As there are 4 adults living on a 43ft yacht cleanliness and hygiene are important and once every 4-5 days we had showers. This was made possible mainly by having a water maker and generator (now behaving) to ensure we are enough battery to run the equipment especially important for navigation and communication equipment. Other days we had stand up sponge downs and rinsed our own clothes. After a week it became obvious that although we could generate plenty of power with both wind generator and solar we need more storage capacity. So additional batteries are on the shopping list in St Lucia. This means that each evening we run the generator for 30 mins to help cover the SSB usage and boil a couple of kettles etc.
On Sunday 3rd Dec it had been 2 weeks since we started the ARC. This week has seen team KS get into a routine of watches and meals. Meal and coffee breaks are notable events that break up the day. We had our last fresh meat on Saturday 2nd Dec and I cannot praise enough the excellent meat that the recommended butcher in Las Palmas delivered to us vacuum packed and frozen. This meant moving to ham, cheese, tinned meats accompanied with tortilla de papas, rice, pasta etc. The good news was that we still had fresh onions and apple to stave off scurvy.
We moved 23 degrees west and had noticed the sun setting later and rising later so to fit in with this change we moved our eating and watch times accordingly as we moved west. This gradual shift will help us accustom our body clocks for St Lucia time as they are 4 hours behind GMT.
The weather since the right hand turn at 5pm on 25/1/17 was a good steady breeze ranging from 8-20knts and from the expected direction NE, E & ESE. This has meant downwind sailing & although this is not a problem for KS, Vera (Hydrovane) did struggle at times with the wind behind 180 degrees accompanied by a large Atlantic swell. We used main and genoa from fully out to 3 reefs in main and 2 in the genoa and often with the genoa poled out, classic downwind sailing. But we always reef down at night to ensure comfortable safe overnight passages. Gavin caught another fish on Thursday 30th November, a small Mahi Mahi that was cooked by Gav and hungrily eaten for lunch that day.
On Sunday 3rd Dec we passed the imaginary centre of the Atlantic crossing 38 degrees west and opened the gift from friends Bill and Sandy Tremlett. Bill has previously crossed the Atlantic with Chris & Mavis Hornsey & Ian Corney on a Sigma 41. The gift was a CD of Hancock’s half hour episode to help fill the hours and hours of downwind sailing, thank you.
Saturday 9th December marked our 3rd week at sea. The days as I have previously described are sail-eat-sleep repeat. These days and nights are punctuated by exciting events like spotting a yacht on AIS or even better a mast in the distance. We have also been visited by flying fish and each morning walk the decks to remove the fish that didn’t make the leap over KS after dark. During one early morning watch an energetic flying fish jumped the rails and hit matt square on the back before slithering into the cockpit subsequently losing an eye that was never found. Gavin has continued his success with another catch a large Wahoo and Tuna both that we set free as it was too big for us to eat and I didn’t fancy all the fridge contents smelling of fish.

§ Data entries
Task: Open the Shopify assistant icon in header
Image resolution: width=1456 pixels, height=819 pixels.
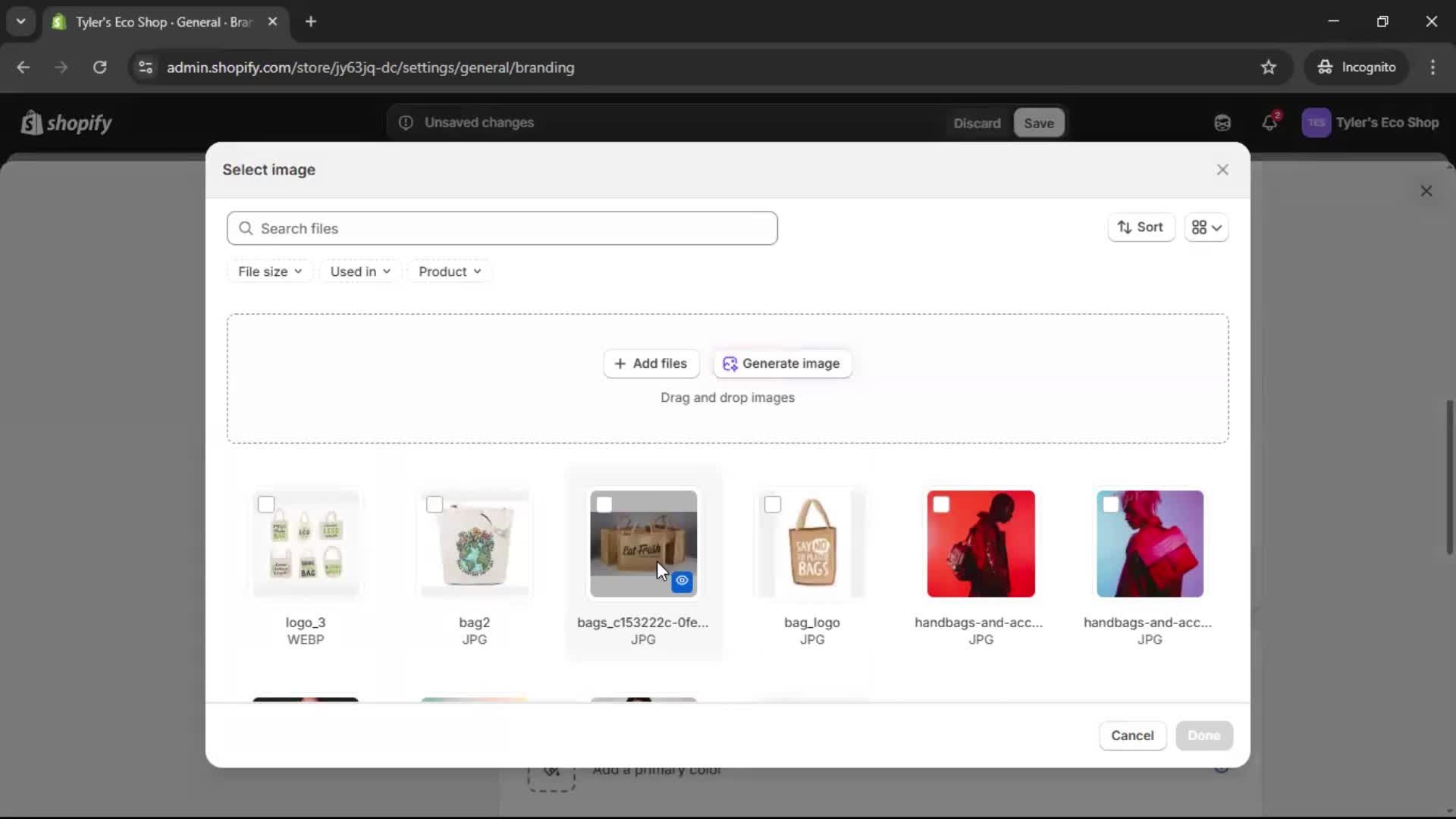Action: [x=1222, y=123]
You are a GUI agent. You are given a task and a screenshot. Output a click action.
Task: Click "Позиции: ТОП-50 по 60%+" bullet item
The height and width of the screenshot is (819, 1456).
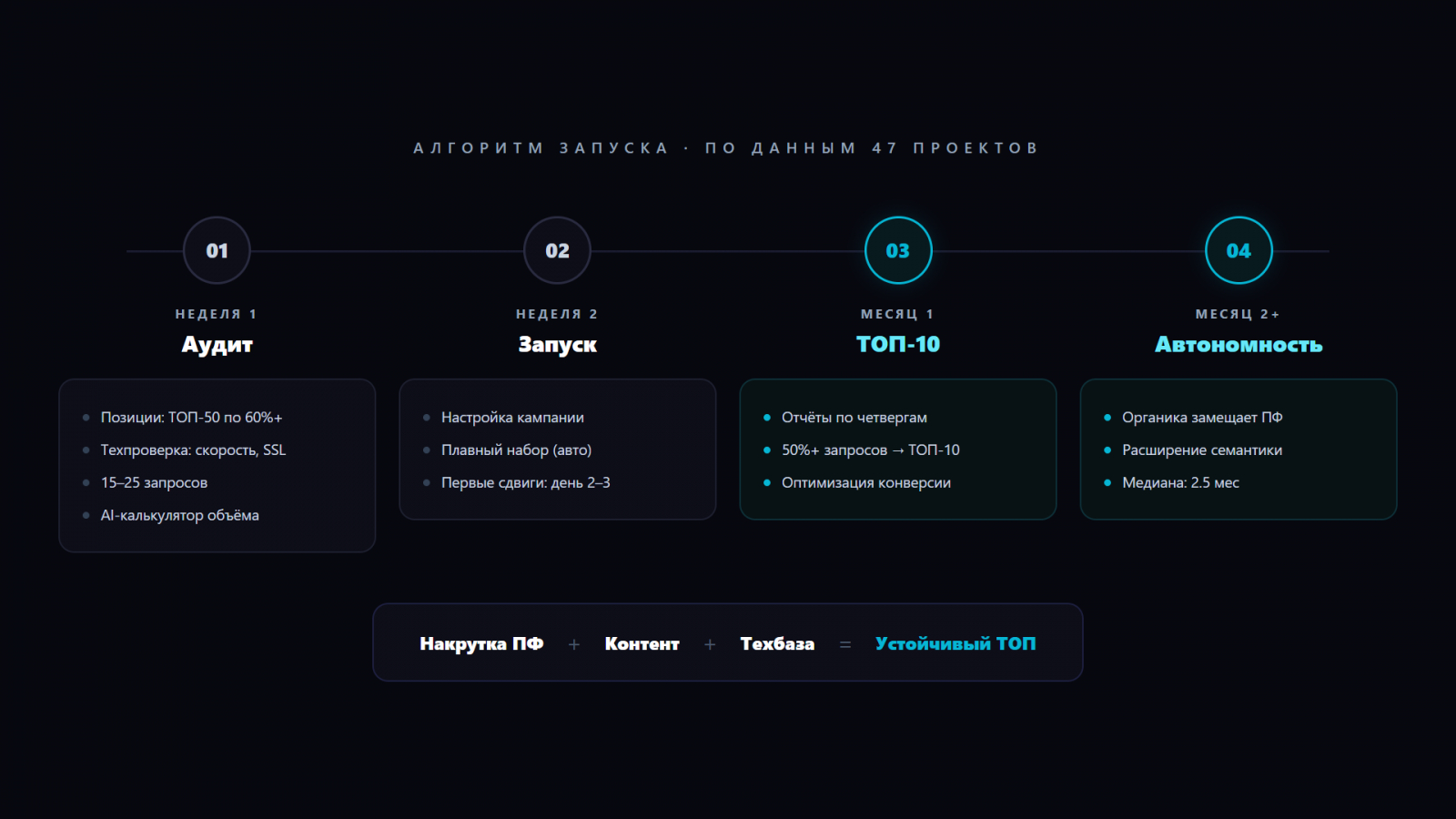coord(191,418)
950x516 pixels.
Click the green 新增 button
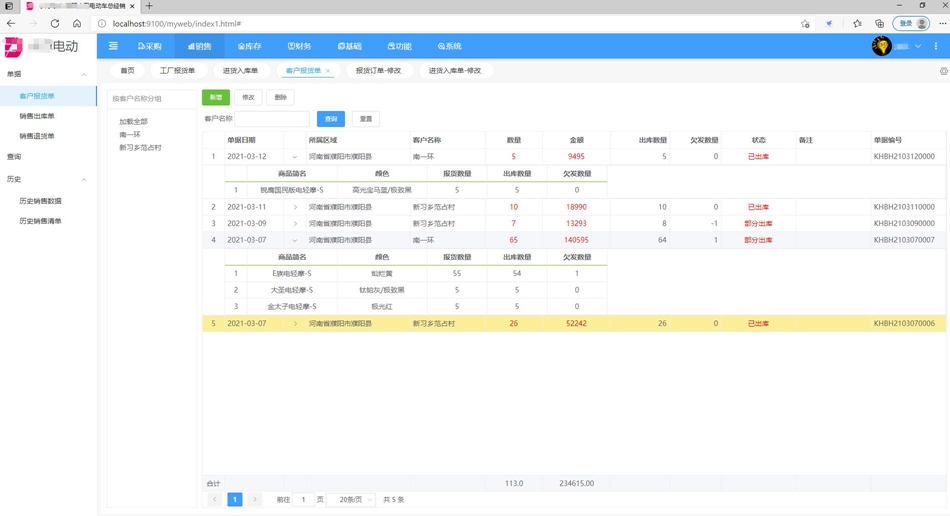pos(216,97)
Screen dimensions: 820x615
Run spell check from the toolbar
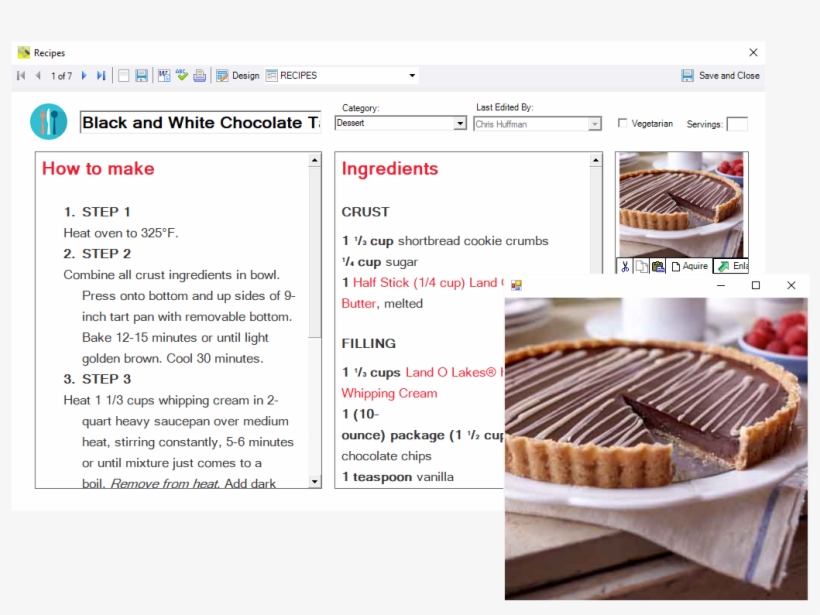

§ Brief A
Do these statements agree with the Atlantic crossing log? (i) The crew showered every day. (ii) St Lucia is 4 hours behind GMT. (iii) The crew ate the large Wahoo and Tuna that Gavin caught. Answer yes or no for each, and quote the words of the log that decide it.
§ Brief B
Can you carry on the Atlantic crossing log from its final sentence?

§ Response A
(i) No: "once every 4-5 days we had showers"
(ii) Yes: "as they are 4 hours behind GMT"
(iii) No: "both that we set free as it was too big for us to eat"

§ Response B
We did spend a lot of time reading, doing crosswords, puzzles and much to our delight Matt decided to learn the ukulele! Geoff and Matt also took sexant sights. Fortunately, he picked it up quite quick which is more any other crew member. At the end of each day after dinner we review the position reports and talk about yachts that may be close by or watching the progress of our friends. This is followed by a couple of rounds of Pop Master and general quiz. I am the quizmaster as the men are very competitive, I have a custom-built spreadsheet and will declare the winner at the end of the ARC.
As I mentioned the SSB and iridium go are the methods used to download weather data. The ARC net is also an excellent way of hearing first-hand the weather in different areas of the course. Wednesday 6th December was the first ARC net chat where other yachts mentioned experiencing squalls. These are shorts lived but sudden rain downpours with excessive wind increase with wind being directly proportional to rain. We checked out with radar on Wednesday 7th as there was lots of dense clouds around and although we did identify a squall this one was not on our track. At 1am on Friday 8th Matt was just handing the helm over to Geoff and I was just officially going off watch when we were hit by a squall. First it went calm and light then the torrential rain and then wind up to and possibly more than 30knts all within 2 minutes.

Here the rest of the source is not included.